Getting Executive Buy-in for Employee Engagement

Getting Executive Buy-in for Employee Engagement

A DecisionWise client recently told me, “I feel that this is the one big barrier I am facing – the senior management team finding the time to really understand the importance of their role in workforce engagement.”

Two issues stand out from this concern: executives finding the time to participate in engagement initiatives and understanding their role in improving the well-being of their employees.  These words imply that leaders view engagement as “something they have to do.”  Engagement is thought of as another metric or task, a strategic plan, or a line-item on a budget – but engagement is none of these.

Engagement is the discretionary effort given to a job; it comprises your heart, hands, and mind. Being engaged is something you are, something you feel,  a way of working, and a philosophy that guides how you act every day.

When leaders understand that engagement is not something you “do” or something you check off a list, then finding the time and understanding their role is easy.

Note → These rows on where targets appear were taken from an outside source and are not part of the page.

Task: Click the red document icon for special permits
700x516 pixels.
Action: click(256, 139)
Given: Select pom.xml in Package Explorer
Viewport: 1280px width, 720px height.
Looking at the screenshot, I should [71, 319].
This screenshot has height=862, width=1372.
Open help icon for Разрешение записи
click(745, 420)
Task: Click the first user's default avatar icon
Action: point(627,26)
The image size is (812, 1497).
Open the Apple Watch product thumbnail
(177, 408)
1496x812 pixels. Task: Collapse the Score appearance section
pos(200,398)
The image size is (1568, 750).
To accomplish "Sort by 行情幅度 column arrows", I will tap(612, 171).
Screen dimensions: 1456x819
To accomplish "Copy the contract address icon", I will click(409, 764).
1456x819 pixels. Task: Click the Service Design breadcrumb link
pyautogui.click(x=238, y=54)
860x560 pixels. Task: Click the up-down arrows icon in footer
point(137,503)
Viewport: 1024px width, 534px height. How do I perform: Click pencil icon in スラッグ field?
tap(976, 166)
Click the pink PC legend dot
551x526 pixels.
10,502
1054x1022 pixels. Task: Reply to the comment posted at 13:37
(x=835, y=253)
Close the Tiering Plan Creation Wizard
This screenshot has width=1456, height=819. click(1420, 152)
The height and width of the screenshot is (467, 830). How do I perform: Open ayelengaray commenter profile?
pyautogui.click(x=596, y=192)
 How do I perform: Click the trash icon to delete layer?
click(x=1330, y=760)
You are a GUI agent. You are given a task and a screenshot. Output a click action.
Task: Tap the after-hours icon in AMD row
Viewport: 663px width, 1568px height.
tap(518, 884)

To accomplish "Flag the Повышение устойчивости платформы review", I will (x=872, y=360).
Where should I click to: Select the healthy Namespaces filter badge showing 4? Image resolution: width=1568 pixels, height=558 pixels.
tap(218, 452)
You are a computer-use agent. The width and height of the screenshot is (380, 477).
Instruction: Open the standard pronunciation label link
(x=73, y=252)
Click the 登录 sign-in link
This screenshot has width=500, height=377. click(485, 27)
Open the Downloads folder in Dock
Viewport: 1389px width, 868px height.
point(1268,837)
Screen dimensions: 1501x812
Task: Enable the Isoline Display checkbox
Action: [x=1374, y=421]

In fact, the DecisionWise benchmark database indicates that those in senior-leader positions are typically the most engaged of all job roles within an organization. Why?  Because senior leaders are known to embody the key elements of employee engagement:

  • Senior leaders find meaning in what they do;
  • They have the autonomy to make changes and improvements as they see fit;
  • They experience growth and are stretched in their job assignments;
  • They feel the impact of their decisions on the entire company; and,
  • They connect with other leaders and employees on a personal level.

Not only do the words meaning, autonomy, growth, impact, and connection form a nice acronym (ENGAGEMENT MAGIC®), but also these words represent the five factors that are tantamount to employee engagement.  These factors are critical not only to someone on the management team, but also to the front-line employee. Bombardier CEO, Pierre Beaudoin, told his managers, “We need employees to understand we are flying people, not planes.” Managers of all levels need to understand that they are engaging people, not manipulating data.  Employee responses represent people: their voice, their story – not just data points on a nice graph.